=== Given data ===

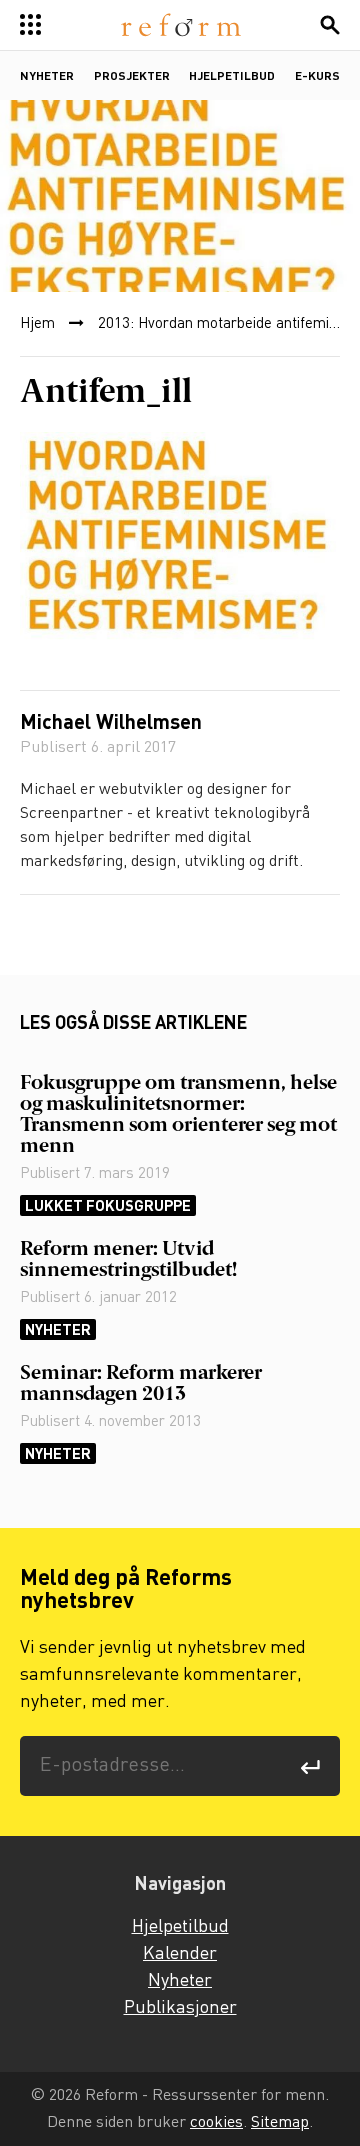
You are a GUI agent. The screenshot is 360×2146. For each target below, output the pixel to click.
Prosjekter (132, 77)
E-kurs (317, 77)
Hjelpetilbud (232, 77)
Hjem (37, 324)
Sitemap (280, 2122)
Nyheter (47, 77)
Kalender (180, 1954)
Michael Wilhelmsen (111, 724)
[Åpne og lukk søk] (330, 25)
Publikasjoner (180, 2008)
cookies (216, 2122)
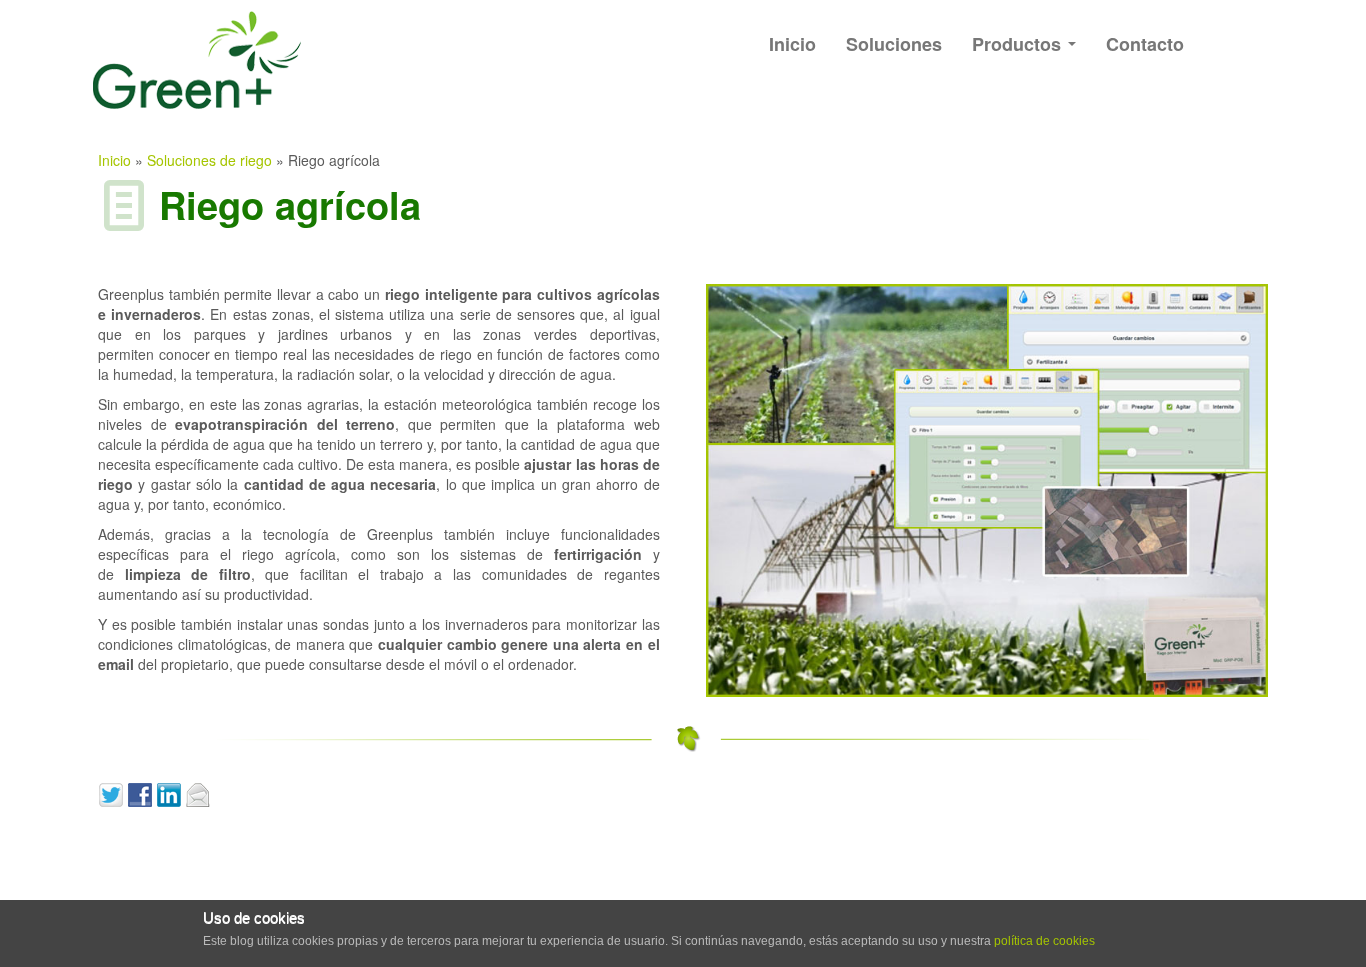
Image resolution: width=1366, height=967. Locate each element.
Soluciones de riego (209, 160)
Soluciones (894, 44)
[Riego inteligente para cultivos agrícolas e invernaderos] (987, 488)
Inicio (792, 44)
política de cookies (1044, 941)
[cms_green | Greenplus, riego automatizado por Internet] (182, 60)
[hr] (683, 519)
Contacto (1145, 44)
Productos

===

> **Assignment**: Only the text of the entries belongs in the answer, copied exactly; the pictures stay out.

> **Answer to the exercise**:
You are a GUI agent. The screenshot is 360×2146. For each target below, output the pixel to click.
Prosjekter (132, 77)
E-kurs (317, 77)
Hjelpetilbud (232, 77)
Hjem (37, 324)
Sitemap (280, 2122)
Nyheter (47, 77)
Kalender (180, 1954)
Michael Wilhelmsen (111, 724)
[Åpne og lukk søk] (330, 25)
Publikasjoner (180, 2008)
cookies (216, 2122)
Image resolution: width=1366, height=967. Locate each element.
Soluciones de riego (209, 160)
Soluciones (894, 44)
[Riego inteligente para cultivos agrícolas e invernaderos] (987, 488)
Inicio (792, 44)
política de cookies (1044, 941)
[cms_green | Greenplus, riego automatizado por Internet] (182, 60)
[hr] (683, 519)
Contacto (1145, 44)
Productos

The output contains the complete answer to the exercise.